Directions for this task - Rewrite the data below with every "computer-use agent" replaced by "screen-control agent", leaving everything else unchanged.
------
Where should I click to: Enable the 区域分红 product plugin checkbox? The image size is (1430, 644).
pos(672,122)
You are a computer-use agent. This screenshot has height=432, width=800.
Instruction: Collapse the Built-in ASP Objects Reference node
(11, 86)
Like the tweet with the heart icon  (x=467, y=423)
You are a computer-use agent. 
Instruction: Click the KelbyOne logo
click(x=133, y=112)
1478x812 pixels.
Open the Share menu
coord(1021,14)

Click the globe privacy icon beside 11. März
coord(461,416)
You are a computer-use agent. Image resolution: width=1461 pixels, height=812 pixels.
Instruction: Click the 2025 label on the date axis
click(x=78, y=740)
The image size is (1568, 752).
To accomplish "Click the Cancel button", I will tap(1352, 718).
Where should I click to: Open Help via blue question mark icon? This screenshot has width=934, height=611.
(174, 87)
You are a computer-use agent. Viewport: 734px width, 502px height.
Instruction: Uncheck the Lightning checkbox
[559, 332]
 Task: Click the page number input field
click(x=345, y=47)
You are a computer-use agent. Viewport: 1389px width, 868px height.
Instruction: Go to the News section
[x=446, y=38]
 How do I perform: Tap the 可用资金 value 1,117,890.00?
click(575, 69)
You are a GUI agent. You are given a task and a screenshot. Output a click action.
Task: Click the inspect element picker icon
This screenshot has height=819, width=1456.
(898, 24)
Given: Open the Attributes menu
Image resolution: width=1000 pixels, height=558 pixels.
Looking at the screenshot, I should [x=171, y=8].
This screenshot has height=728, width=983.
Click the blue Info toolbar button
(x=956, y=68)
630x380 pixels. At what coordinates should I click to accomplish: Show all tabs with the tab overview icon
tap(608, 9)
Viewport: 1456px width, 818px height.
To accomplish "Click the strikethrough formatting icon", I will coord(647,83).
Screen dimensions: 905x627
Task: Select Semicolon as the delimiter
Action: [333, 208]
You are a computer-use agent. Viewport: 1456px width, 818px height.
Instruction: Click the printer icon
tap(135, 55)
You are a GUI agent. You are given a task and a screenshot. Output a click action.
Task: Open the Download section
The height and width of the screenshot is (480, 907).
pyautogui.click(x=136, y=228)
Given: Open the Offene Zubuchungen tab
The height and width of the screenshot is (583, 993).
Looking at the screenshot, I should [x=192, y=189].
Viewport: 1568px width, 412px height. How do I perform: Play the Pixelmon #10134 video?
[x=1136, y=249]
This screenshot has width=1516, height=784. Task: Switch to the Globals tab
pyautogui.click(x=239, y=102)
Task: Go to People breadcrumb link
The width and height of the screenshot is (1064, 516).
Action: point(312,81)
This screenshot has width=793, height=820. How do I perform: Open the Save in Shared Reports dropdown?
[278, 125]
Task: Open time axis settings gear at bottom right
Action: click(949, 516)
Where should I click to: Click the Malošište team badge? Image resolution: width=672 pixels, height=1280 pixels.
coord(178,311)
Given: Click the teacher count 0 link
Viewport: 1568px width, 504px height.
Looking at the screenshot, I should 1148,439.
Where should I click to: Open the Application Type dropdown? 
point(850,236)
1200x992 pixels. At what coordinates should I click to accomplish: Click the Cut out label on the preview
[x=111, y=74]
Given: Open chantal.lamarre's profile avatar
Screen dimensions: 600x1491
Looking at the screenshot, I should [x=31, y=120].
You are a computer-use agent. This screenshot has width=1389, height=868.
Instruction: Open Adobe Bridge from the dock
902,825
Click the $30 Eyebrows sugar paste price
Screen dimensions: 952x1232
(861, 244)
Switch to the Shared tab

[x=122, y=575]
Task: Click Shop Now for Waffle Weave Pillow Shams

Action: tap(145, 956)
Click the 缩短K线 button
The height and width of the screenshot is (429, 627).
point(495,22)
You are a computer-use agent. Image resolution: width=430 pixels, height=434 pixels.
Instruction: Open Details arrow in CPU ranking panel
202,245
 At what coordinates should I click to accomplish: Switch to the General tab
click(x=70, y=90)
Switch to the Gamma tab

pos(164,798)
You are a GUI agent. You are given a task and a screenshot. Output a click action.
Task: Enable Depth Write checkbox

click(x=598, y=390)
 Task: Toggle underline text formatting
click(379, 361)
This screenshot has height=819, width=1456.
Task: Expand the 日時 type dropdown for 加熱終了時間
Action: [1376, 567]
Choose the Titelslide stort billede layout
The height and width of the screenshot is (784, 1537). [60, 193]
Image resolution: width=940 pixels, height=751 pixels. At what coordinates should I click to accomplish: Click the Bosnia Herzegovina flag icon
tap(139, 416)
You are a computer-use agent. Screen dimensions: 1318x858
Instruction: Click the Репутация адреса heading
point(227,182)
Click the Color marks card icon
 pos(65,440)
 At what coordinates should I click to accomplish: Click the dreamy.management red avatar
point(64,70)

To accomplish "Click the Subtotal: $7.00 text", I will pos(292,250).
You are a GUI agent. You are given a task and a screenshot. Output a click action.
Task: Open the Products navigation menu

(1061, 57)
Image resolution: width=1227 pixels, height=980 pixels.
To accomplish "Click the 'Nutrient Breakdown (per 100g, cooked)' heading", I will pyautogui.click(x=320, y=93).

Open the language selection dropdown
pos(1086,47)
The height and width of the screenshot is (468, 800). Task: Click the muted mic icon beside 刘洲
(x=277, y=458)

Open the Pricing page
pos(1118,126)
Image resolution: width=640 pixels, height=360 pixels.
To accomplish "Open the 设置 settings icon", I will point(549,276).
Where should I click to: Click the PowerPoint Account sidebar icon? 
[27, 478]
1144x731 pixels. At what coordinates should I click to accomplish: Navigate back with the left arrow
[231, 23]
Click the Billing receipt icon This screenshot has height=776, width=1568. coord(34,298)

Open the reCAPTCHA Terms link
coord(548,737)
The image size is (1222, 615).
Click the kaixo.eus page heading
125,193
------
Answer to this exercise -
Where should I click to: Enable the 区域分红 product plugin checkbox? The image size is (1430, 644).
pos(672,122)
You are a screen-control agent. This screenshot has height=432, width=800.
Instruction: Collapse the Built-in ASP Objects Reference node
(11, 86)
Like the tweet with the heart icon  (x=467, y=423)
You are a screen-control agent. 
Instruction: Click the KelbyOne logo
click(x=133, y=112)
1478x812 pixels.
Open the Share menu
coord(1021,14)

Click the globe privacy icon beside 11. März
coord(461,416)
You are a screen-control agent. Image resolution: width=1461 pixels, height=812 pixels.
Instruction: Click the 2025 label on the date axis
click(x=78, y=740)
The image size is (1568, 752).
To accomplish "Click the Cancel button", I will tap(1352, 718).
Where should I click to: Open Help via blue question mark icon? This screenshot has width=934, height=611.
(174, 87)
You are a screen-control agent. Viewport: 734px width, 502px height.
Instruction: Uncheck the Lightning checkbox
[559, 332]
 Task: Click the page number input field
click(x=345, y=47)
You are a screen-control agent. Viewport: 1389px width, 868px height.
Instruction: Go to the News section
[x=446, y=38]
 How do I perform: Tap the 可用资金 value 1,117,890.00?
click(575, 69)
You are a GUI agent. You are given a task and a screenshot. Output a click action.
Task: Click the inspect element picker icon
This screenshot has height=819, width=1456.
(898, 24)
Given: Open the Attributes menu
Image resolution: width=1000 pixels, height=558 pixels.
Looking at the screenshot, I should [x=171, y=8].
This screenshot has height=728, width=983.
Click the blue Info toolbar button
(x=956, y=68)
630x380 pixels. At what coordinates should I click to accomplish: Show all tabs with the tab overview icon
tap(608, 9)
Viewport: 1456px width, 818px height.
To accomplish "Click the strikethrough formatting icon", I will coord(647,83).
Screen dimensions: 905x627
Task: Select Semicolon as the delimiter
Action: [333, 208]
You are a screen-control agent. Viewport: 1456px width, 818px height.
Instruction: Click the printer icon
tap(135, 55)
You are a GUI agent. You are given a task and a screenshot. Output a click action.
Task: Open the Download section
The height and width of the screenshot is (480, 907).
pyautogui.click(x=136, y=228)
Given: Open the Offene Zubuchungen tab
The height and width of the screenshot is (583, 993).
Looking at the screenshot, I should [x=192, y=189].
Viewport: 1568px width, 412px height. How do I perform: Play the Pixelmon #10134 video?
[x=1136, y=249]
This screenshot has width=1516, height=784. Task: Switch to the Globals tab
pyautogui.click(x=239, y=102)
Task: Go to People breadcrumb link
The width and height of the screenshot is (1064, 516).
Action: point(312,81)
This screenshot has width=793, height=820. How do I perform: Open the Save in Shared Reports dropdown?
[278, 125]
Task: Open time axis settings gear at bottom right
Action: click(949, 516)
Where should I click to: Click the Malošište team badge? Image resolution: width=672 pixels, height=1280 pixels.
coord(178,311)
Given: Click the teacher count 0 link
Viewport: 1568px width, 504px height.
Looking at the screenshot, I should 1148,439.
Where should I click to: Open the Application Type dropdown? 
point(850,236)
1200x992 pixels. At what coordinates should I click to accomplish: Click the Cut out label on the preview
[x=111, y=74]
Given: Open chantal.lamarre's profile avatar
Screen dimensions: 600x1491
Looking at the screenshot, I should [x=31, y=120].
You are a screen-control agent. This screenshot has width=1389, height=868.
Instruction: Open Adobe Bridge from the dock
902,825
Click the $30 Eyebrows sugar paste price
Screen dimensions: 952x1232
(861, 244)
Switch to the Shared tab

[x=122, y=575]
Task: Click Shop Now for Waffle Weave Pillow Shams

Action: tap(145, 956)
Click the 缩短K线 button
The height and width of the screenshot is (429, 627).
point(495,22)
You are a screen-control agent. Image resolution: width=430 pixels, height=434 pixels.
Instruction: Open Details arrow in CPU ranking panel
202,245
 At what coordinates should I click to accomplish: Switch to the General tab
click(x=70, y=90)
Switch to the Gamma tab

pos(164,798)
You are a GUI agent. You are given a task and a screenshot. Output a click action.
Task: Enable Depth Write checkbox

click(x=598, y=390)
 Task: Toggle underline text formatting
click(379, 361)
This screenshot has height=819, width=1456.
Task: Expand the 日時 type dropdown for 加熱終了時間
Action: [1376, 567]
Choose the Titelslide stort billede layout
The height and width of the screenshot is (784, 1537). [60, 193]
Image resolution: width=940 pixels, height=751 pixels. At what coordinates should I click to accomplish: Click the Bosnia Herzegovina flag icon
tap(139, 416)
You are a screen-control agent. Screen dimensions: 1318x858
Instruction: Click the Репутация адреса heading
point(227,182)
Click the Color marks card icon
 pos(65,440)
 At what coordinates should I click to accomplish: Click the dreamy.management red avatar
point(64,70)

To accomplish "Click the Subtotal: $7.00 text", I will pos(292,250).
You are a GUI agent. You are given a task and a screenshot. Output a click action.
Task: Open the Products navigation menu

(1061, 57)
Image resolution: width=1227 pixels, height=980 pixels.
To accomplish "Click the 'Nutrient Breakdown (per 100g, cooked)' heading", I will pyautogui.click(x=320, y=93).

Open the language selection dropdown
pos(1086,47)
The height and width of the screenshot is (468, 800). Task: Click the muted mic icon beside 刘洲
(x=277, y=458)

Open the Pricing page
pos(1118,126)
Image resolution: width=640 pixels, height=360 pixels.
To accomplish "Open the 设置 settings icon", I will point(549,276).
Where should I click to: Click the PowerPoint Account sidebar icon? 
[27, 478]
1144x731 pixels. At what coordinates should I click to accomplish: Navigate back with the left arrow
[231, 23]
Click the Billing receipt icon This screenshot has height=776, width=1568. coord(34,298)

Open the reCAPTCHA Terms link
coord(548,737)
The image size is (1222, 615).
Click the kaixo.eus page heading
125,193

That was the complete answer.